11. The judgment passed by the Hon’ble Rajasthan High Court as relied upon by the Ld. AR in the matter of CIT vs. Sunny Developers Pvt. Ltd. in ITA No. 619 to 621 of 2009 has been considered by us wherein it has been held that the taxes not liable to be deducted at source under Section 194 of the Act on deemed divided to a concern in which shareholder of the assessee company is a member as a partner and in which he has substantial interest as per provision of Section 2(22)(e) of the Act invocation of Section 194 is not warranted. The relevant portion made by the Hon’ble Rajasthan High Court is as follows:
“14. In that view of the matter, we are of the opinion that issue is required to be answered in favour of the assessee. The tax is not liable to be deducted at source u/s Section 194 of the Income Tax Act on deemed dividend to a concern in which shareholder of assessee company is a member as a partner and in which he has substantial interest as per provisions of Section 2(22)(e) of the Act. It can’t be covered u/s 194.”
12. It appears that the Ld. CIT(A) has called for a remand report from the ITO(TDS) on the actual amount of loan and advances given during the period to the six subsidiaries by the appellant company and ultimately it was submitted by the ITO that out of the total loan of Rs. 203077700/- the appellant company extended to the six subsidiaries only Rs. 13,09,57,700/-during the F.Y. 2006-07. It is also admitted position that ICD/loan has been advanced by the appellant company to the six group companies which are not shareholder of the appellant company. On the identical facts as to whether TDS is to be made where loan has been advanced from one company to other group company in which there are common shareholders has been decided by the Hon’ble Jaipur Bench in the case of ANZ Reality Pvt. Ltd. vs. ITO (2009) 26 SOT 61 (JP) (URO) holding that TDS under Section 194 is not required to be made unless the loan and advances are given to shareholder.

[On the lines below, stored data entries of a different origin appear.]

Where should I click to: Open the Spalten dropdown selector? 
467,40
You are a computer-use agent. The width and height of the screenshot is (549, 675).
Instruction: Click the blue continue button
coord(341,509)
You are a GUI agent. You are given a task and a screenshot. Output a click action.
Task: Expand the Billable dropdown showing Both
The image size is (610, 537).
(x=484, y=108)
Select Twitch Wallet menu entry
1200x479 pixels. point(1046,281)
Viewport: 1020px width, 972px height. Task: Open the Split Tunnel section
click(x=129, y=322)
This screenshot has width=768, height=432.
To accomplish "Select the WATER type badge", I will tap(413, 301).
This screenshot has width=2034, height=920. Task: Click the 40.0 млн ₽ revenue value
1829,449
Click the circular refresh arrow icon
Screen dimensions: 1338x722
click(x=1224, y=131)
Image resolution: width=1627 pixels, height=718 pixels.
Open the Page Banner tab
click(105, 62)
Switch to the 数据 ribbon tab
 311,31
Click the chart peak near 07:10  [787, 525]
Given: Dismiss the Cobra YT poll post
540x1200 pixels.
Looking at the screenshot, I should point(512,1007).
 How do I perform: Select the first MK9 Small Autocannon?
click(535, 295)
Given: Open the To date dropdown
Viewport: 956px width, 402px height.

13. Further that, law does not expect the payer company to deduct TDS when the payment is made to a non-shareholder. The Section 194 requires TDS when payment made to a registered shareholder only. We have further considered the alternative plea made by the appellant before us that the observation of the ITO to this effect that the appellant company hold 10% share in Amit Intertrace Pvt. Ltd., Dhanlaxmi Infrastructure Pvt. Ltd. and Palitana Sugar Mills Pvt. Ltd. whom loans and advances were given is deemed dividend is wrong per se. The same is factually incorrect since the appellant company does not owned 100% share in these companies and even if, the appellant company hold 100% shares in these companies the deemed dividend would arise when these companies give loans to the appellant holding company and not other way around when holding company gives loan to subsidiary company. Thus, we find the observation made hereinabove by the ITO(TDS) is not on the correct proposition of law.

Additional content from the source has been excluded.